▼

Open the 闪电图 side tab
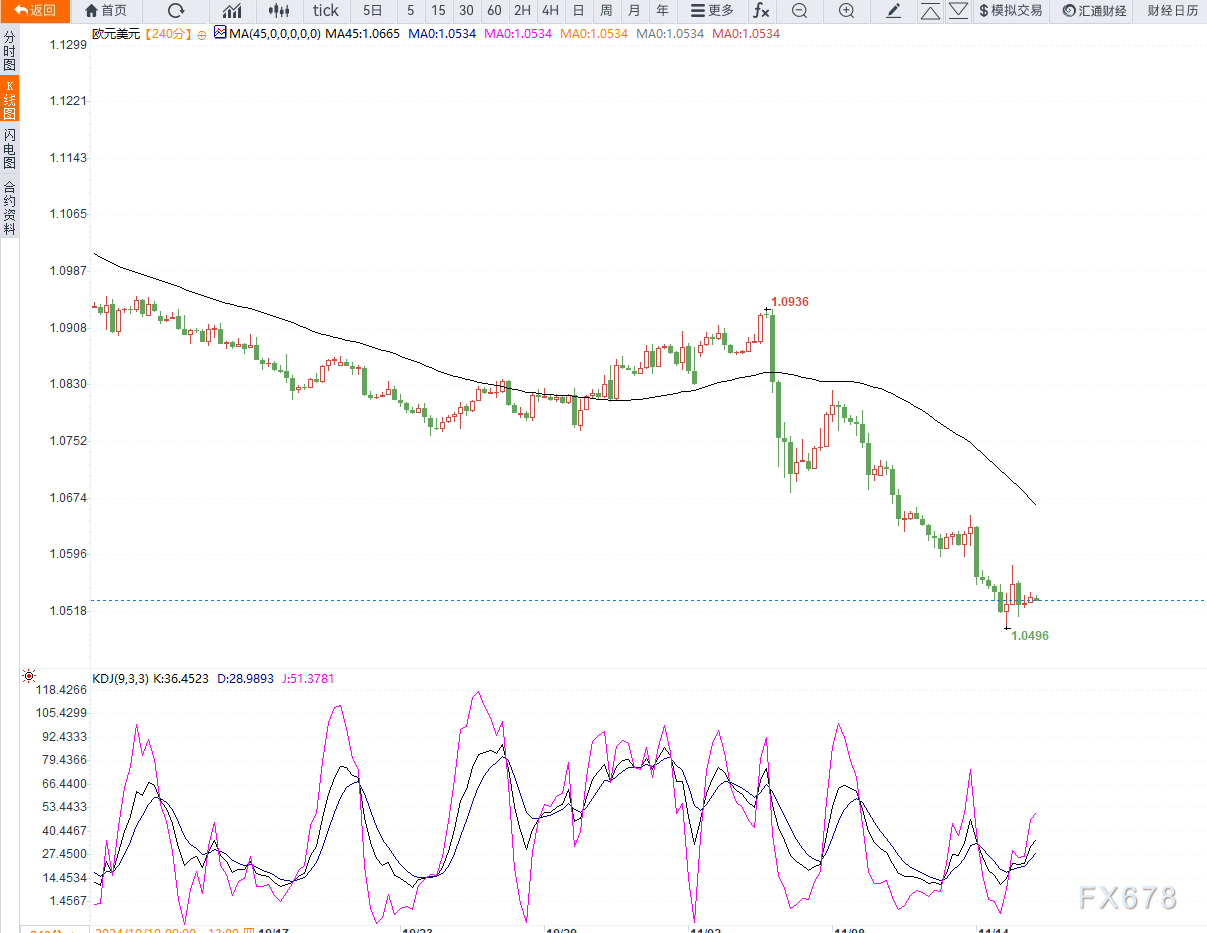 [x=9, y=149]
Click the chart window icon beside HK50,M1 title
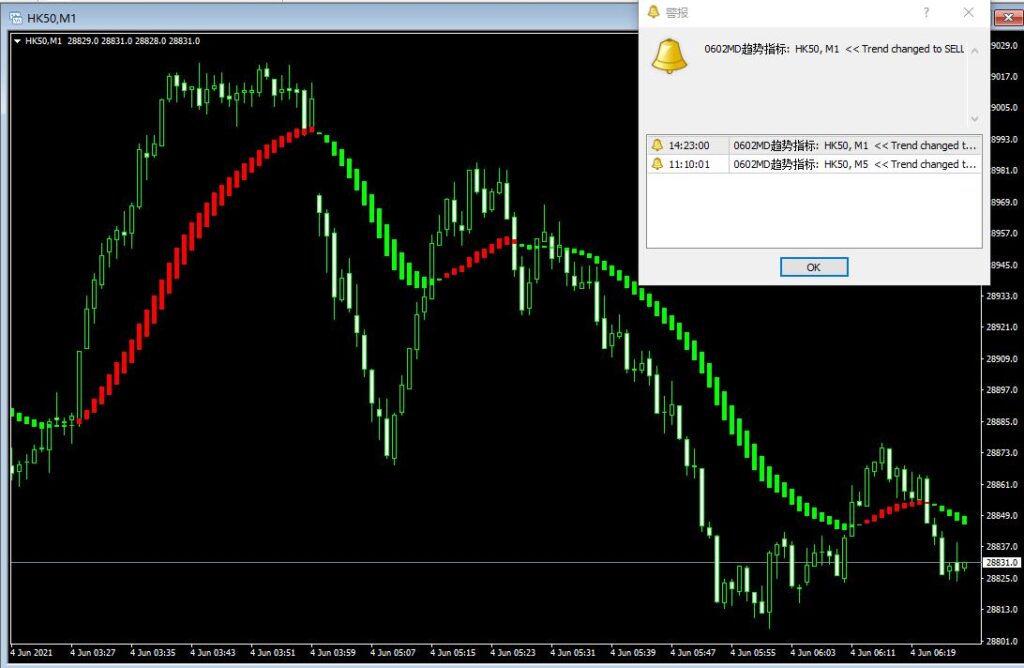Viewport: 1024px width, 668px height. point(14,18)
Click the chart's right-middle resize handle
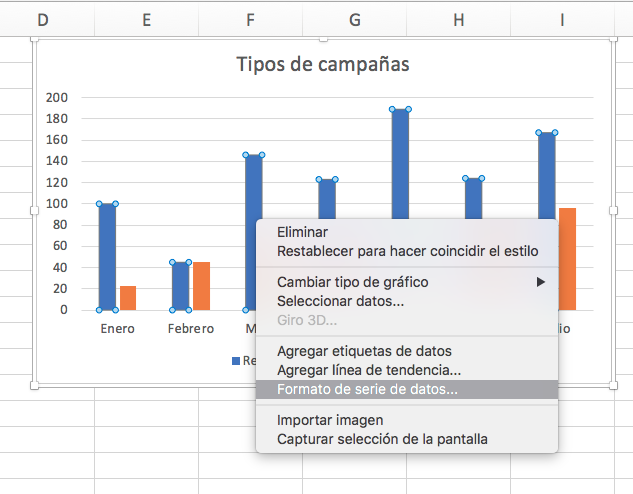The height and width of the screenshot is (494, 633). [613, 210]
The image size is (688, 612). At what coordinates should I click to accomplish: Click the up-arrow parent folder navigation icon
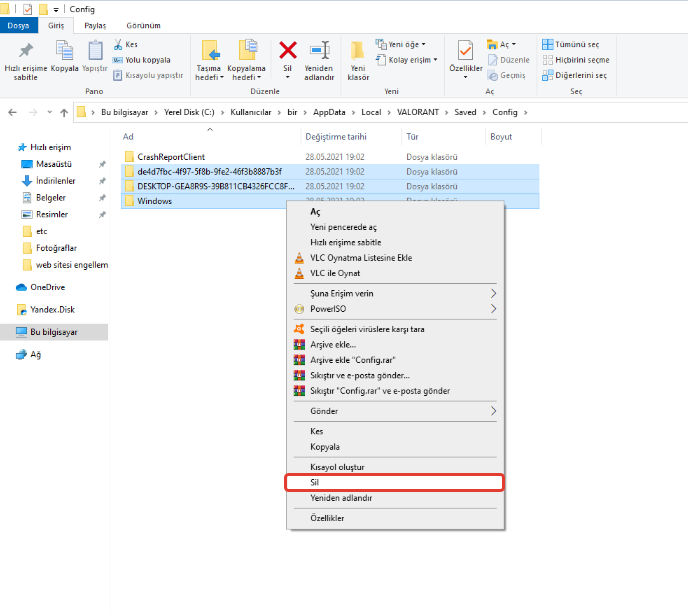tap(63, 112)
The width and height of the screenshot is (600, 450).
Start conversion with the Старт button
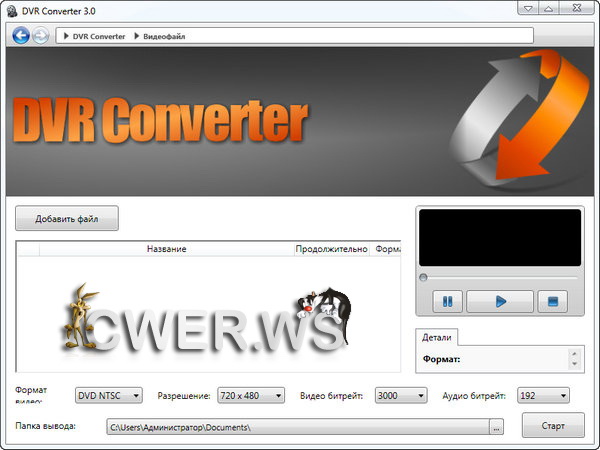click(553, 426)
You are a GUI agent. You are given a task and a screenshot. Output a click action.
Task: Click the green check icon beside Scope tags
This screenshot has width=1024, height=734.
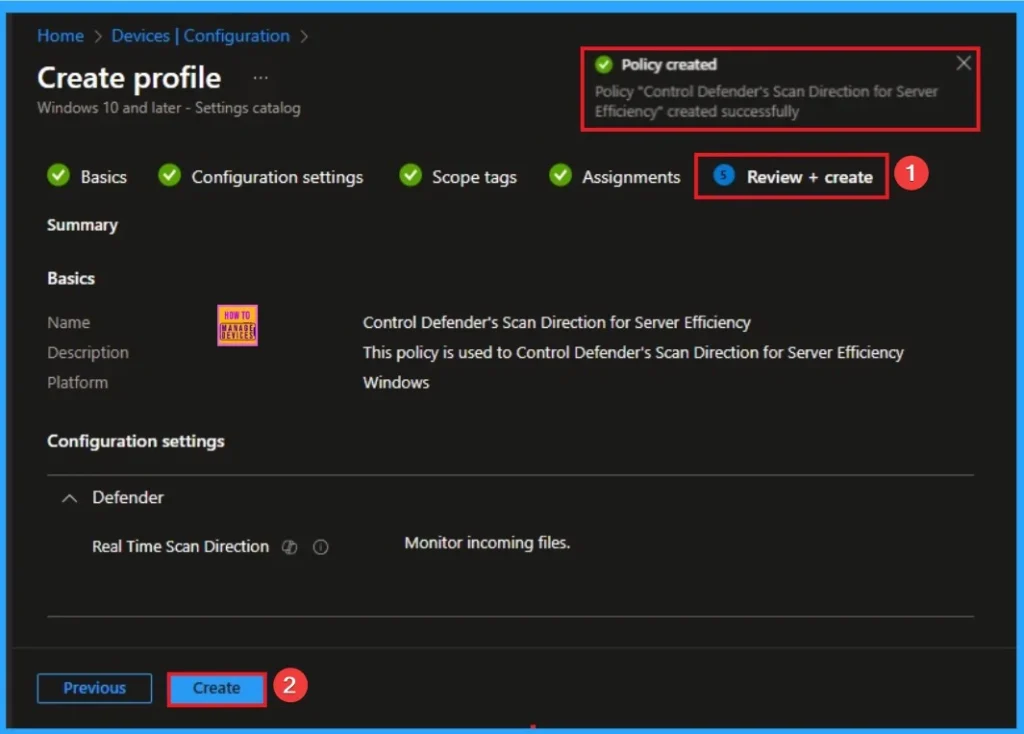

▲

DESCRIPTION OF THE TASK: Reprint the whole listing verbatim except for the pictures.

SOLUTION TO THIS TASK:
Open the 闪电图 side tab
 [x=9, y=149]
Click the chart window icon beside HK50,M1 title
Viewport: 1024px width, 668px height. point(14,18)
Click the chart's right-middle resize handle
The height and width of the screenshot is (494, 633). [613, 210]
The image size is (688, 612). At what coordinates should I click to accomplish: Click the up-arrow parent folder navigation icon
tap(63, 112)
The width and height of the screenshot is (600, 450).
Start conversion with the Старт button
click(553, 426)
You are a GUI agent. You are given a task and a screenshot. Output a click action.
Task: Click the green check icon beside Scope tags
This screenshot has width=1024, height=734.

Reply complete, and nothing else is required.